◆ **TASK TO COMPLETE**
The line with "Instruction: Click the tree" and each line following it, up to the final line of the data, should be set down exactly; pictures stay out.
----- DATA TO PROCESS
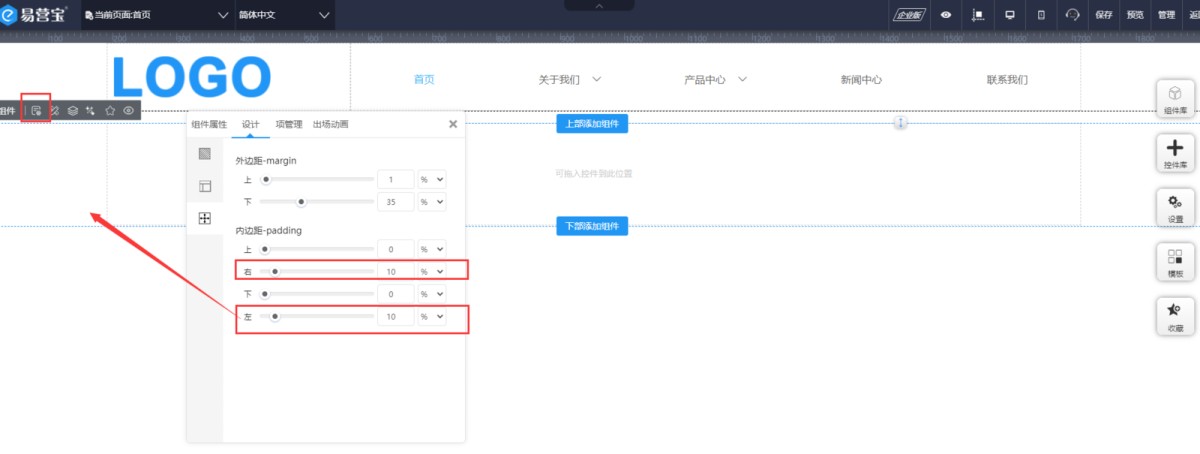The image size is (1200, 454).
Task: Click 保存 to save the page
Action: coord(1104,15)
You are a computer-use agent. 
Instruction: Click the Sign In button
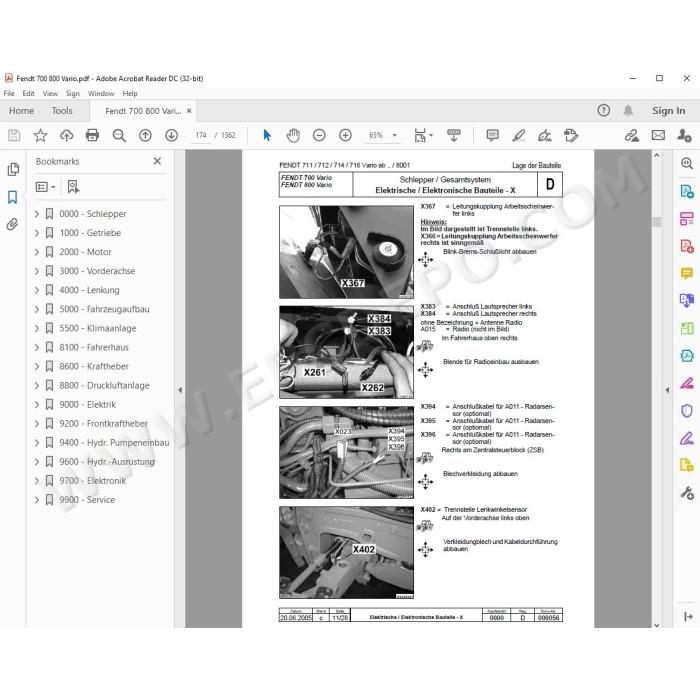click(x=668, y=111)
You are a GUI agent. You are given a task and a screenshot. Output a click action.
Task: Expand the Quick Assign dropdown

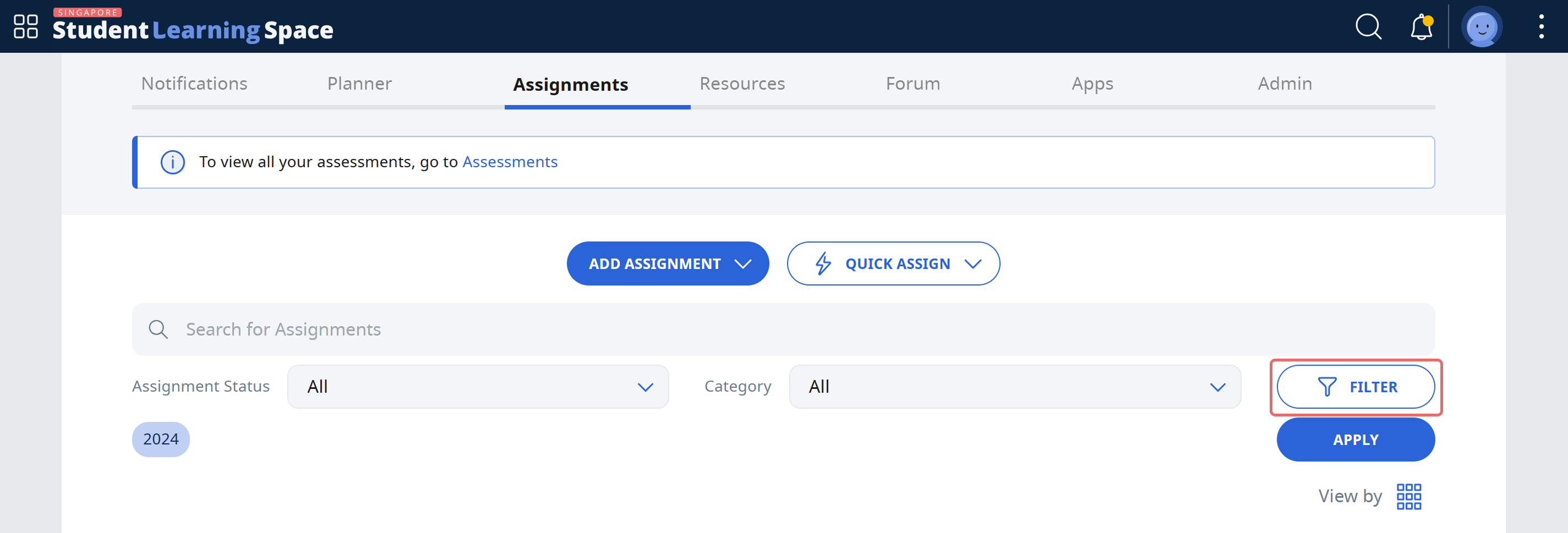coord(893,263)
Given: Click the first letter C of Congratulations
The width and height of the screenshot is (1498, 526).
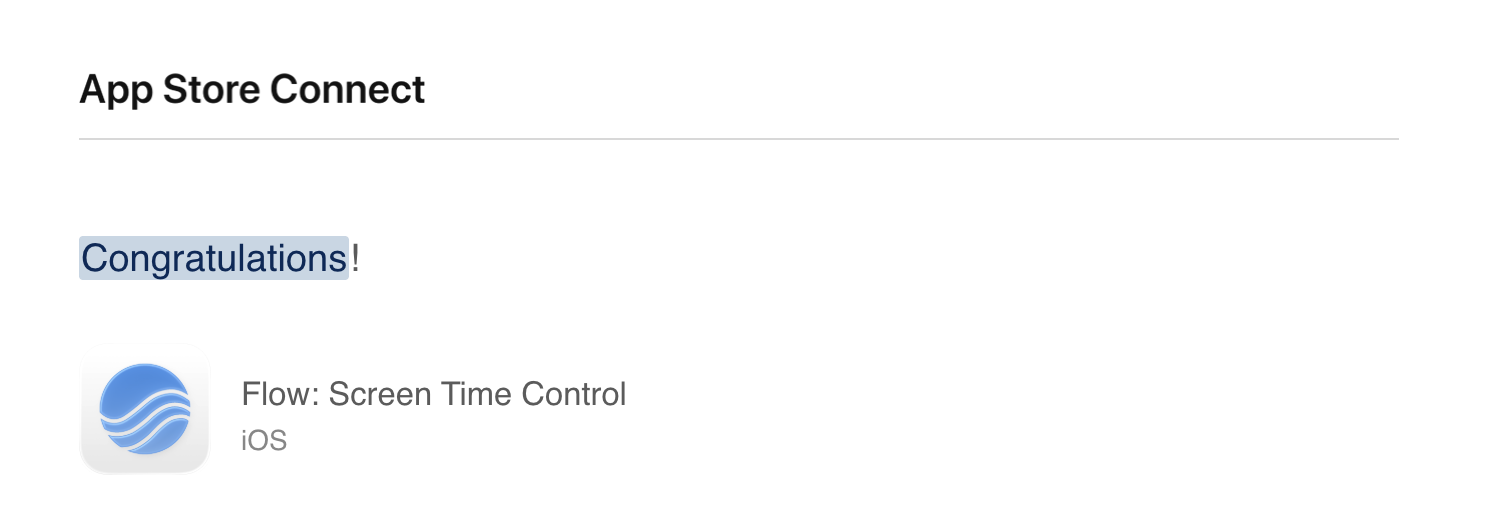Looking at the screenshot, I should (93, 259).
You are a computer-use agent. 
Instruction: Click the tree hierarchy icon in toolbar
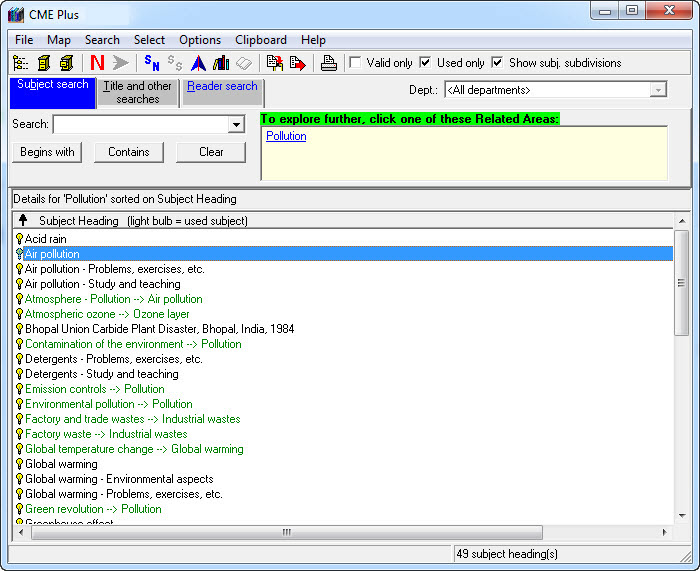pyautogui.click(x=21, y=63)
----------
◆ **RESULT OF THIS EXERCISE**
Instruction: Click the tree hierarchy icon in toolbar
pyautogui.click(x=21, y=63)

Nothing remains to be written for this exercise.